Преодолевая предательскую слабость, лётчик решительно положил палец на кнопку бомбосбрасывателя. Ещё мгновение – и звук сработавшего механизма отозвался болью в его сердце. Гюнтер почувствовал, как смертельный груз отделился от самолёта.

«Сброс выполнен», – сухо передал он на землю.

«Цель атакована!», «Возвращаюсь на базу», слышались в эфире бодрые рапорты пилотов эскадрильи.

Выполняя разворот, он видел, как, достигая земли, бомбы превращали красивые и живописные улицы Парижа в развалины и огонь. Уже повсюду потянулись чёрные хвосты дыма. Но самое горькое в этой ужасной картине заключалось в том, что разрушениям подвергся район, где жила его Ани. У Гюнтера перехватило дыхание, слёзы пытались прорваться наружу. С тяжёлым бременем в груди он летел к аэродрому.

– Она осталась жива? – спросил я осторожно.

– К счастью, да. – Тихо проговорил Гюнтер. – Но об этом я узнал намного позже. Из письма, которое передал мне мой отец.

Гюнтер снова замолчал.


Письмо Ани к Гюнтеру


Мой любимый Гюнтер,

я не знаю, дойдёт ли до тебя это письмо, но я должна попытаться. Я должна сказать тебе, что я чувствую, прежде чем будет слишком поздно.

Ты помнишь, как мы встретились в Париже в прошлом году? Как мы гуляли по Елисейским полям, смотрели на Сену, целовались под Эйфелевой башней? Как мы любили друг друга без оглядки на то, что ты – немецкий лётчик, а я – французская девушка? Как мы мечтали о будущем, в котором не будет войны и границ?

Я всё ещё люблю тебя, Гюнтер. Я всё ещё жду тебя. Но я не знаю, сможешь ли ты вернуться ко мне. И я не знаю, сможешь ли ты простить мне то, что я собираюсь сказать.

Ты знаешь, что 3 июня Париж был бомбардирован? Ты знаешь, что твои товарищи сбросили на мой город тысячи бомб, убивая и раня сотни людей? Ты знаешь, что одна из этих бомб упала на мой дом на улице Буало?

Я чудом осталась жива, Гюнтер. Я была в подвале, когда всё произошло. Я слышала грохот, треск, крики. Я видела огонь, дым, кровь. Но я выжила в этом аду.

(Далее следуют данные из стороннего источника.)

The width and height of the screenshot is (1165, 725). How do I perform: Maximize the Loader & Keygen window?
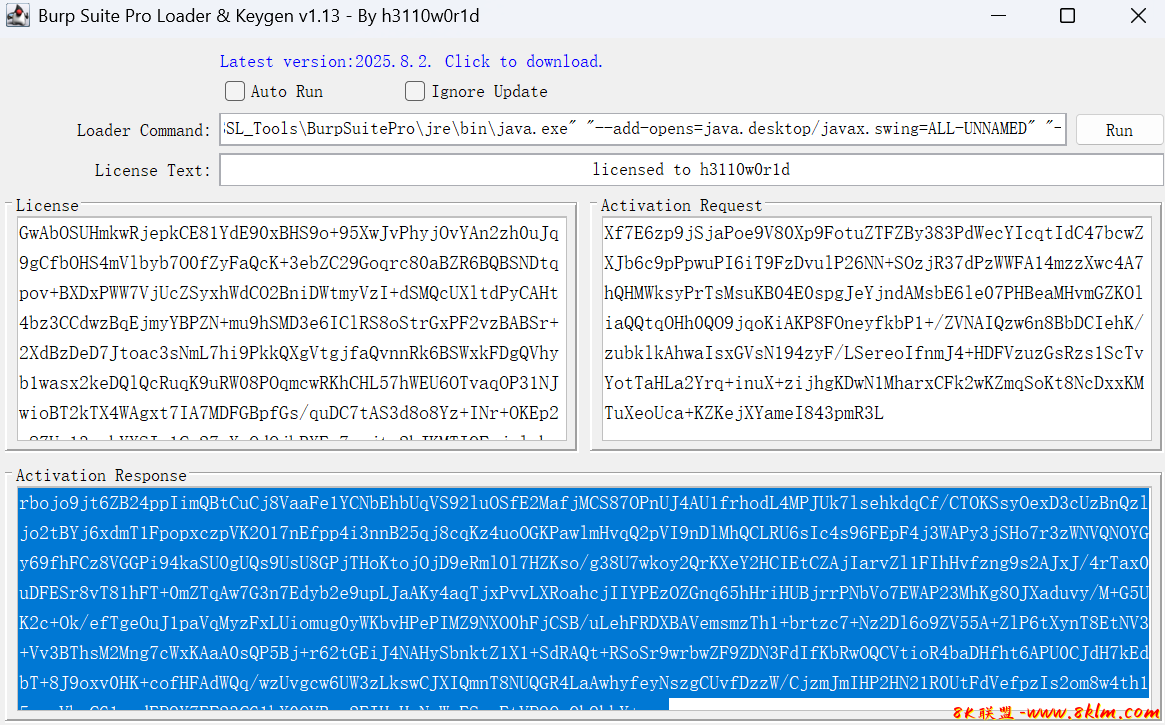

Я не знаю, был ли ты среди тех, кто бомбил Париж. Я не хочу верить в это. Я хочу думать, что ты не мог сделать такое. Что ты не мог причинить столько страданий тем, кого любишь.

Но я не уверена, Гюнтер. Я не уверена, что ты всё ещё любишь меня. Я не уверена, что ты всё ещё помнишь наши счастливые дни. Я не уверена, что ты всё ещё человек.

Я пишу тебе это письмо, чтобы спросить тебя: почему? Почему ты делаешь это? Почему ты служишь этому злому режиму? Почему ты поддерживаешь эту безумную войну? Почему ты убиваешь невинных людей?

Я пишу тебе это письмо, чтобы сказать тебе: остановись. Остановись, Гюнтер. Брось свой самолёт. Брось свою форму. Брось своего фюрера. Вернись ко мне. Вернись к жизни.

Я пишу тебе это письмо, чтобы попросить тебя: прости. Прости меня, Гюнтер. Прости за то, что я жива. Прости за то, что я плачу. Прости за то, что я ненавижу.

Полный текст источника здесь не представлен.